My projects have names.  For people familiar with this part of the state, I can refer to a house by a town, neighborhood, or street and they'll know which pig’s ear I’m talking about.  However, with people from somewhere else, nicknames have emerged.   

I bought The Fire House after it was condemned by the local code enforcement officers.  The Cottage got it’s name when my realtor called it that in the sales listing.  The Hurricane House was severely torn up when Hugo rocked the state’s coast in 1989 and it was condemned by building officials 16 years after the storm.  The Bungalow got it’s nickname by another realtor in her listing and I liked how it sounded even though I'd never thought of this house in that way.   

The TV House
(aka The Country Victorian)

My current project is an old country house with some hard to miss Victorian features, so I quickly tagged it The Country Victorian.  But then… we got on television together and people have started calling it The TV House.  We’re something of a team.  She’s the star and I’m the supporting cast member.  Was she a diamond in the rough?  I wouldn’t say so.  I knew she was pretty special from the start.  She’s a one-of-a-kind, like all my projects have been, but I believe that she will be the one people will remember.  She’s the oldest, had the most issues, and is the one folks will always want to talk about because she got me noticed in a big way.  However, she’s tied to the other pig’s ears because without them, I wouldn’t have been ready to make an offer when I walked in the front door.

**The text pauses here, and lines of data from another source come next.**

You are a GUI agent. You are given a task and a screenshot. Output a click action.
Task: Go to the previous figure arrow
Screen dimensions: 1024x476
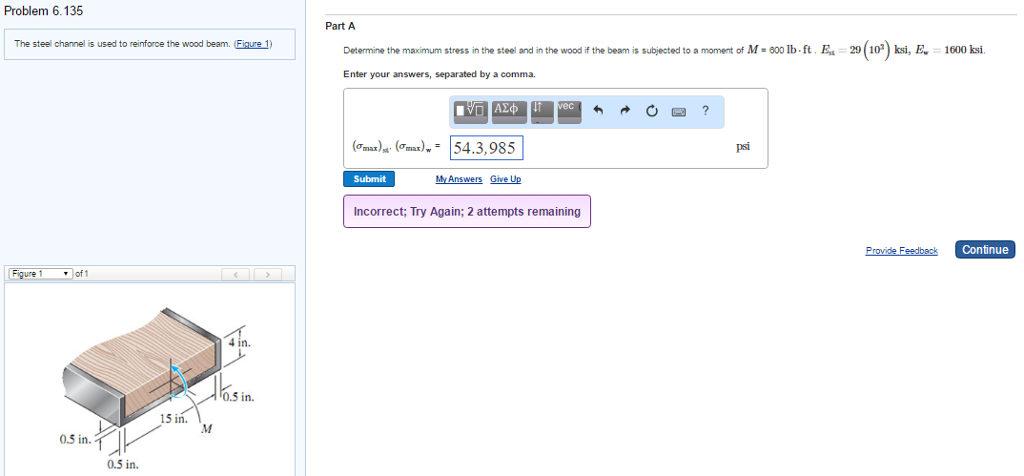(x=236, y=274)
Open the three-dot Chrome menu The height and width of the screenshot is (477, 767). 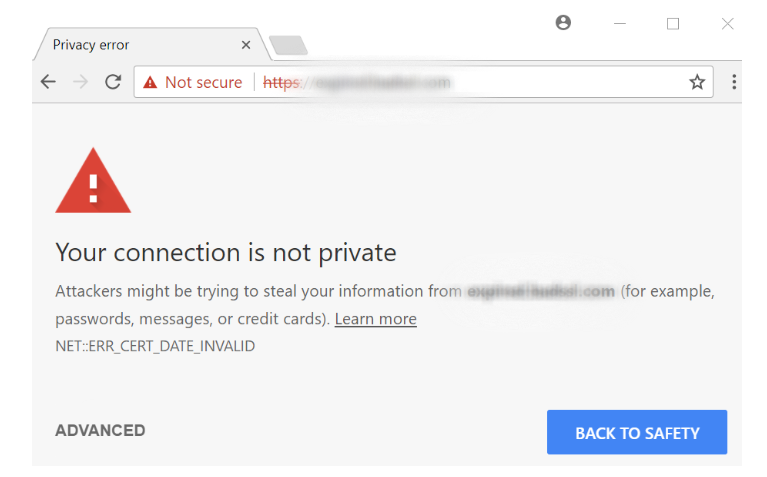pyautogui.click(x=734, y=82)

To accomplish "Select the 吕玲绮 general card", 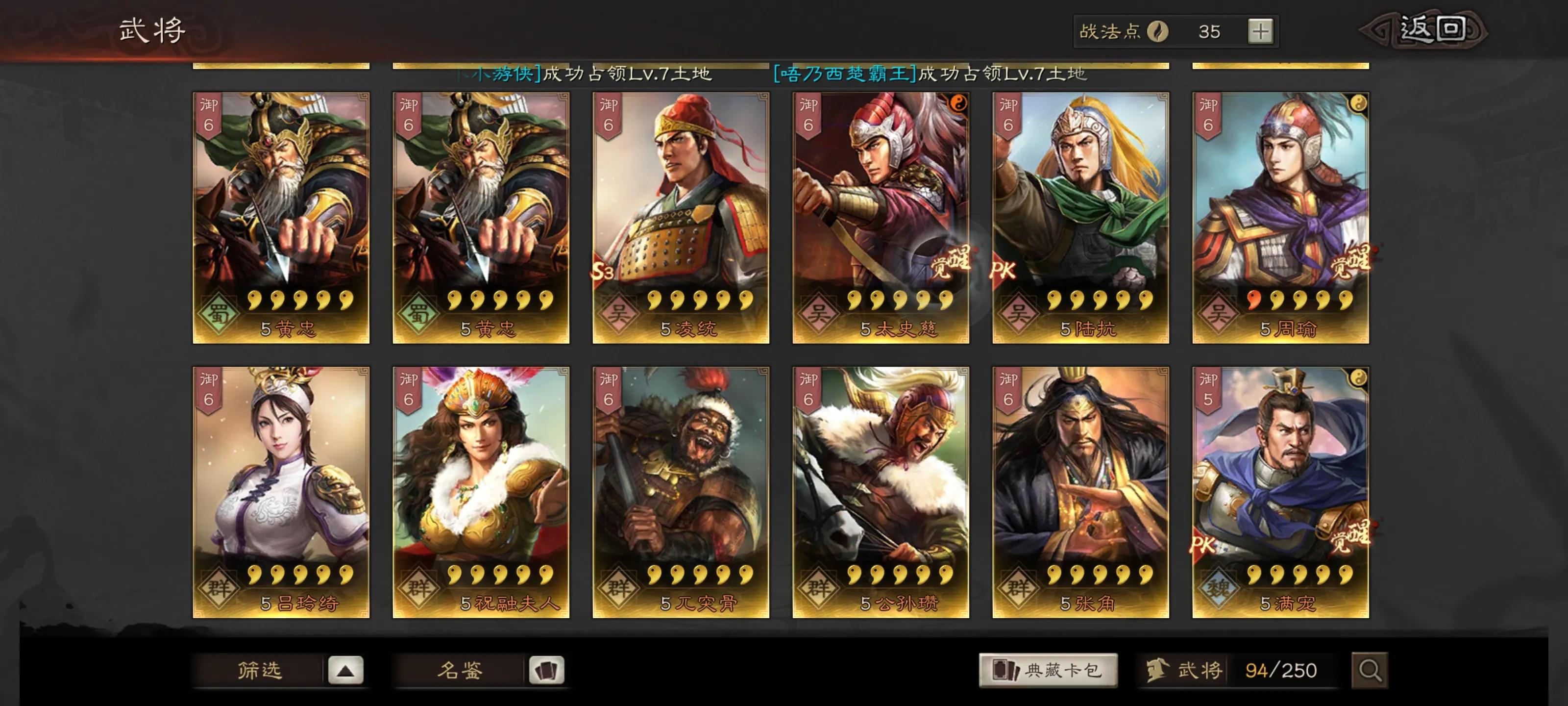I will [281, 492].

This TV House is like The Fire House because they both survived a fire.  She’s like The Cottage because of the way both original structures were added onto by previous owners.  She’s a little like The Hurricane House because the roof leaked in both and I had mold issues that had to be addressed, not a big issue to me, but to some, it’s scary and oftentimes a deal breaker.  The TV House is also like The Bungalow since they both had severe floor system issues that required total demolition down to the dirt crawl space below.  So in those ways, as I was renovating my previous projects, I was practicing.
I've immersed myself in all these rehabs in comparable ways.   I loved buying them when no one else wanted to.  I loved cleaning them up and understanding how they were put together.  I loved taking my pictures and sketching up various options on paper.  I loved digging in, working early in the morning, late at night, and through the weekends.  It was fun, but I was unknowingly getting ready for The TV House; my biggest and most challenging project yet.  It was another seemingly impossible project.  A property that others didn't want to take a chance on.  A house some were ready to tear down and send to the landfill.  But like my other renovations, The TV House was too good to demolish, too unique and special.  With the help of so many people, too numerous to list, she's going to be a star.  Summerville, South Carolina is a special town, full of so many grand historic homes.  The TV House has become something here.  People make a point to come find her and see what she looks like in person.  They're excited about her.  They take pictures and video.  I hope this appreciation continues long after the work is done.